2. History of the Prior Art
When a computer system functions with an external peripheral device, it must utilize data provided by that external device. In order to use that data, it must receive not only the data but the clock signal which is used to distinguish the elements of the data signal train one from another. To derive meaning from the elements of the data signal train, a computer generates internal clock signals at the same frequency as the clock frequency of the peripheral device supplying the data. If each pulse of the internal clock train begins and ends at the same time as do the pulses of the external clock train, the data signals may be properly interpreted.
However, because the substrates of the integrated circuits upon which circuit elements are placed differ, because the circuits operate in different environments, and because the distances conductors must traverse from the source of the clock signals to the devices using the clock signals differ and exhibit different resistance and capacitance, the internal clock signals so generated may start and end at different points in time than do the external clock signals. Basically, the circuitry through which the clock signals are distributed to the circuit elements provides undesirable delay which causes the internal clock signals to reach the circuit elements delayed by some time. In order to make sure that the clock signals reach all of the elements which they affect at essentially the same time, the conductors carrying the clock signals are made, as nearly as possible, to have the same length.

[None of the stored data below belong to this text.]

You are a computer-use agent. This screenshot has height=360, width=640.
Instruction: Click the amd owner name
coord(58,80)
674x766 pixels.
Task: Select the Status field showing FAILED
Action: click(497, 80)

The typical manner in which this is accomplished is by branching the circuitry like a tree from the original source of the clock signals to the devices using the clock signals. Consequently, such circuitry is often referred to as a clock tree.
Thus, the internal clock signals generated from external clock signals are delayed (exhibit clock skew). When clock frequencies become very high so that the time during which data signals are present is quite short, clock skew becomes very significant. To eliminate clock skew, a typical computer will, therefore, sample the incoming clock signals and provide internal system clock signals the pulses of which are phase-locked (when measured at the devices using the clock signals) to the external clock signals. In this manner, both the peripheral device and the system operate at the same clock frequency so the externally provided data signals mean the same thing to the system as they do to the peripheral device.
Normally, this is not too difficult to accomplish. However, modern desktop computers are being designed as so-called "multimedia" stations in which television, stereophonic sound, and many other sources are all to be used to provide input signals. The requirement that a computer system operate with television and real time signals tends to force the internal frequency of the system to be quite high so that it can handle the copious amounts of information presented in those media. Many of the peripheral devices used for such multimedia functions themselves operate at quite high clock frequencies. On the other hand, many useful and proven peripheral devices function at much lower clock frequencies. Thus, a modern computer may have input signals arriving from peripheral devices which function on clock signals which vary from one megahertz to fifty megahertz. Providing internal system clock signals for such a range of frequencies and locking those internal clock signals to all of the external clocks over such a wide range creates a monumental problem.
For example, in order to assure that a peripheral device and a system operate on the same clock signals, a phase-locked loop circuit is normally provided. This circuitry may be analog or digital in nature, but the preference is for a digital circuit which can be placed in the same integrated circuit with other circuits and may conceivably use standard circuit layouts. To create a digital phase-locked loop circuit to synchronize the pulses of internal clock signals to external clock signals, circuitry of some sort for providing a delay must be used. Typically this circuitry provides a single delay line that generates a delay which when added to the clock skew delay equals one cycle of clock operation. The clock skew delay tends to be only a small part of the total clock period so that the internal clock signals actually operate approximately one full cycle behind the external clock signals. The phase of the signals provided through the delay line and the clock tree is compared at the device using the signal to the phase of the original clock signals, and the delay is adjusted to make the phases identical.
In implementing such digital circuitry as an integrated circuit, a string of inverters is typically used to provide the single adjustable delay line. If the delay is very brief as it would be in dealing with external clock signals of fifty megahertz, then the circuitry for providing the delay might utilize a reasonable number of inverter elements such as one thousand. On the other hand, the string of inverters necessary to provide a delay for an external clock signals operating at one megahertz would be fifty times as large. Such a great number of circuit elements will render a delay circuit impractically large and expensive.